Sunday, October 26, 2008

Tax breaks for small business - an off the wall idea?

As we enter a period of recession expect to hear calls for more 'tax breaks' and promises of these from politicians on all sides. 'Tax break' is a more accurate term than the alternative of 'tax incentive' which has previously been used despite the inbuilt inaccuracy of the term. The truth is that so called 'incentives' are simply rewards for spending money in ways that the Government wishes to encourage.

Wikipedia's current definition of 'tax break', whilst US in style, seems quite clear to me:

A tax break is a tax saving. This includes:

  • Tax exemption, an exemption from all or certain taxes of a state or nation in which part of the taxes that would normally be collected from an individual or an organization are instead foregone.
  • Tax deduction, an expense incurred by a taxpayer that is subtracted from gross income and results in a lower overall taxable income,
  • Tax credit, more valuable than an equivalent tax deduction because a tax credit reduces tax dollar-for-dollar, while a deduction only removes a percentage of the tax that is owed.
Then reason I prefer this term to 'tax incentive' is that the latter is a complete misnomer when it comes to decisions made by most owners of micro and small businesses - who are often the main target of the so-called 'incentive'. The problem being that the targets are rarely aware of the incentives and even if they do hear about them they either don't qualify or can't afford to invest the money required to benefit from the 'incentive'.

A couple of examples will suffice:
  • Research and development tax credits - these don't so much incentivise investment in R&D as reward those who have spent the money - some time after the money has been spent; If your expenditure qualifies your subsequent tax bill will be reduced or you will receive a tax refund - at such time as you would otherwise have paid your corporation tax;
  • Annual Investment Allowance - again, not so much an incentive to acquire qualifying plant and machinery expenditure as a reward.
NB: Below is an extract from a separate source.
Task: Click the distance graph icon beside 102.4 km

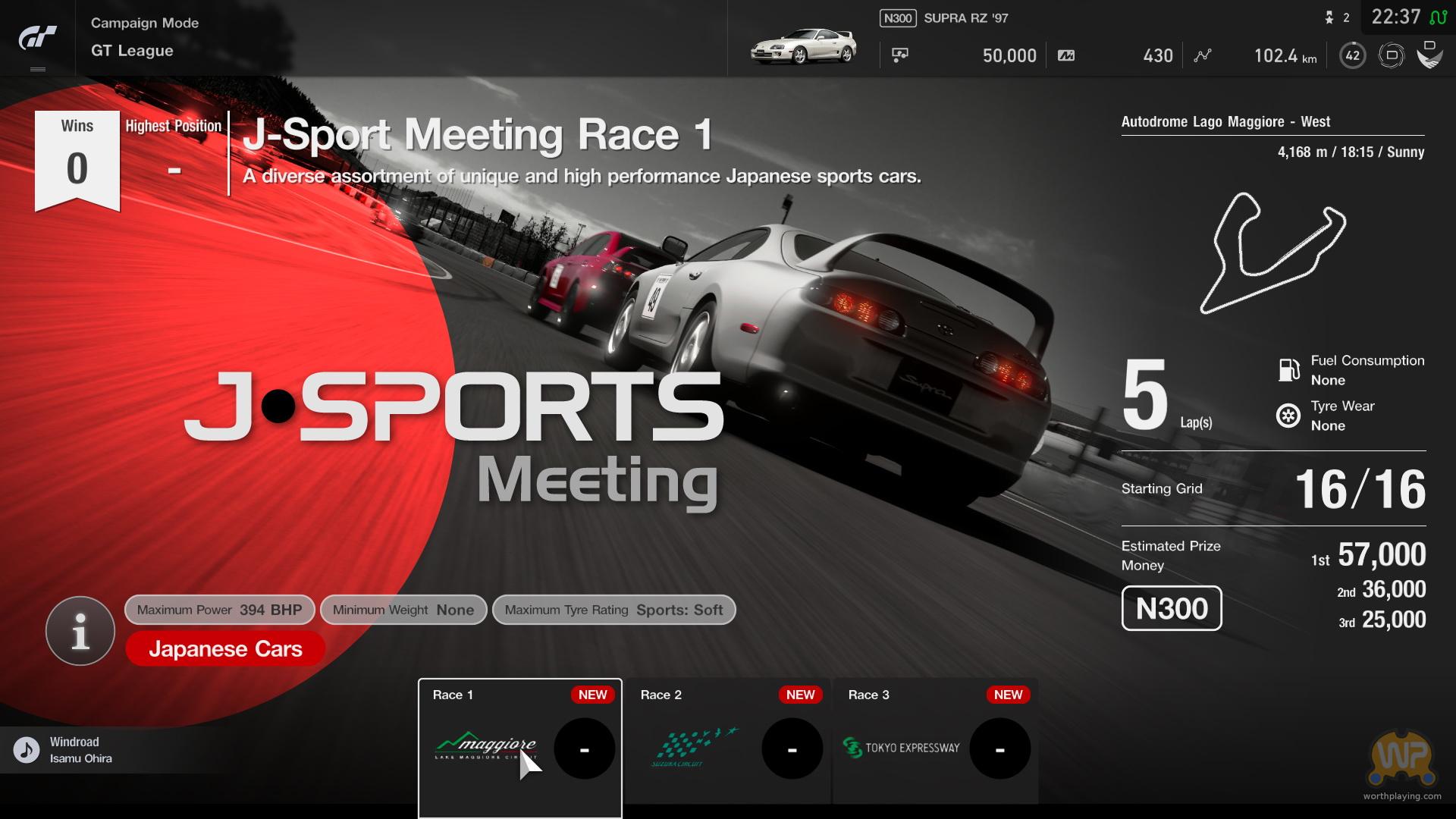Action: coord(1203,55)
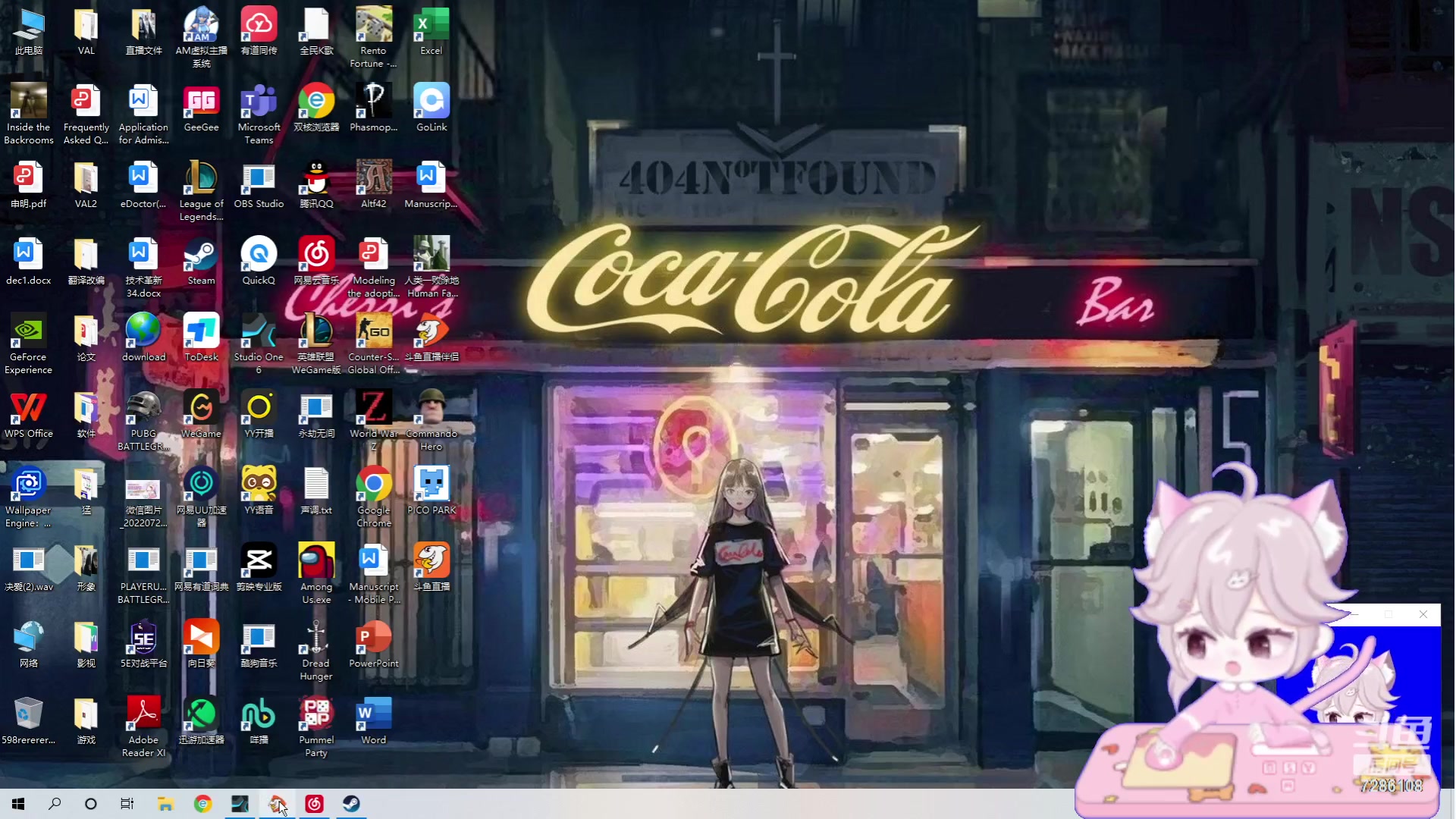Open File Explorer from the taskbar

pos(165,804)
Actually this is a very welcome simplification. The 100% relief removes the need for anyone to worry too much about the distinction between such capital expenditure and other business expenditure.
The problem with tax incentives and tax breaks is that so many people seem to misunderstand what's really going on. In business terms neither tax breaks or tax incentives actually impact decisions, other than at the margins. A pro-active accountant will, for example, encourage a client to advance expenditure plans into the current tax year so as to secure the tax benefits a year earlier than would otherwise be the case. But either the business has access to the funds or they don't.

The promise of tax relief at least 9 months (often more) down the line, by way of a tax break or a tax incentive is NOT going to have a significant impact on business owners' motivation. And, more than anything else it isn't going to provide the funds to facilitate the expenditure that is supposed to have been encouraged.

The only way I can see to do this is to effectively subsidise the cost of the items in question so that the purchaser only plays, say 70% of the normal price. The vendor then recovering the remaining 30% of the price from HMRC. This is not a million miles away from the way that the GiftAid system works for charities. We give them a donation and they recover a related sum (of tax) from HMRC.

Would this work? Is it worth considering further?